Wednesday, September 29, 2004

This morning, hubby and I had our physicals for our new life insurance policy. I’m switching life insurance, because the old company I worked with made me mad, and yes, I am immature enough to switch companies just because my panties are in a bunch. The old company had my life, house and car policies…and got a ton of my money each year. One time, I paid two car policies at the same time, and while the exact total should have been like $190.98, I rounded up and paid them $191. Well, even though I put the payment slips into the envelope, they couldn’t seem to figure out that I was paying both policies, with an extra $.02 to apply somewhere. Hell, they could have even kept the 2 pennies and had a party, for all I cared, but since they weren’t smart enough to do that, they applied the whole amount to one of the cars, and let the other one lapse without ever contacting me. Smart. So, long story short, I was mad, and switched companies.
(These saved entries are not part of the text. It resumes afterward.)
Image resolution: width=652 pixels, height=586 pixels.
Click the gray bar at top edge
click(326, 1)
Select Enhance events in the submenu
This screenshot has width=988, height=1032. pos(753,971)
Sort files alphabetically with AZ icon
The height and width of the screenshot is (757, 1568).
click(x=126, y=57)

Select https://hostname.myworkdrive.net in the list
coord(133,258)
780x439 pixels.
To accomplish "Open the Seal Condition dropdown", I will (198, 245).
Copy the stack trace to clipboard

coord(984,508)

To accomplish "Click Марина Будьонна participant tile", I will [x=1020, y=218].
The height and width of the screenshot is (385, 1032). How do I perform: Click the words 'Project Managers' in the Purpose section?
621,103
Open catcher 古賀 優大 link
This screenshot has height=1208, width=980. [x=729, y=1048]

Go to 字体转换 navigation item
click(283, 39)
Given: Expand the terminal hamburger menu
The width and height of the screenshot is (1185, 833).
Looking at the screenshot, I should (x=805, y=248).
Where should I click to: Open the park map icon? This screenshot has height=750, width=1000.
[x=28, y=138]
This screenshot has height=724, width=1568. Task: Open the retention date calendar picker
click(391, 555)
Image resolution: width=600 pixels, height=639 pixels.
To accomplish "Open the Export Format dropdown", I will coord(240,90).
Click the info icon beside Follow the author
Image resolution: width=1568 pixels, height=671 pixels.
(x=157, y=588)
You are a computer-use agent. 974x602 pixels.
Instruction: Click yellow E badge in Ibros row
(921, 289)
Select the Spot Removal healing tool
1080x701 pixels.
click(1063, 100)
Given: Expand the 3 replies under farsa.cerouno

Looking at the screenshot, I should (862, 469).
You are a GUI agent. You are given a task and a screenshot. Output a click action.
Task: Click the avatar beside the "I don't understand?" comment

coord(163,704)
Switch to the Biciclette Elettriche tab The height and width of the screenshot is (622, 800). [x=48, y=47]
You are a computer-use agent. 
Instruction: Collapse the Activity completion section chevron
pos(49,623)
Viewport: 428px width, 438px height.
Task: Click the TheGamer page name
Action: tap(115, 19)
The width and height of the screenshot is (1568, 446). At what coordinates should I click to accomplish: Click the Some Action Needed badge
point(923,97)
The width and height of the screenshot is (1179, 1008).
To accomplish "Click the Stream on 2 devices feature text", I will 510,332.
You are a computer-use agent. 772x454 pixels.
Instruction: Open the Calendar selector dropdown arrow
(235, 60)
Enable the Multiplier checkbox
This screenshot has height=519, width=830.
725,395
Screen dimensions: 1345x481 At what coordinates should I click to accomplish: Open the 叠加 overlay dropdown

Anyway…last night, all of the sudden, my hubby started feeling really sick…he started sweating really bad and got nauseous, and he said he felt like his heart was beating really hard and really fast…and all I could think was “I’m pretty sure that if he has a heart attack tonight, they’re not going to give us our policy”.

Fast forward to the middle of the night…I heard something in the kitchen, so I woke him up and said “someone just took the lid off the peanut butter jar”. Because obviously my mouth has a mind of it’s own at 2:30 in the morning, and what that really meant was “I think one of the kids is sleepwalking and is in the kitchen…go check”. He, being equally coherent at that time of the morning said “but the bubbles are in the cabinet”. What? Okay, so the noise kept going, and I had woken up a little more by then, so I said “I think the dog got out of her kennel.” To which he angrily replied “I put the cat in the mailbox this morning”. So I kicked him, and he woke up and said “what? Was I snoring?” and I said “the dog is loose in the house and is drinking out of the toilet”. He said “no, that’s the cat”, and I said “I’m pretty sure that’s not the cat”. And I was right…the puppy got out of her kennel and was running through the house, drinking out of toilets. But she didn’t eat the peanut butter so that was good.

And then I had a dream that I was Madonna’s nanny and housekeeper, and I had to keep going to all these stores with her to find clothes for her daughter, and she had horrible taste and me and the kid hated all the clothes she picked out.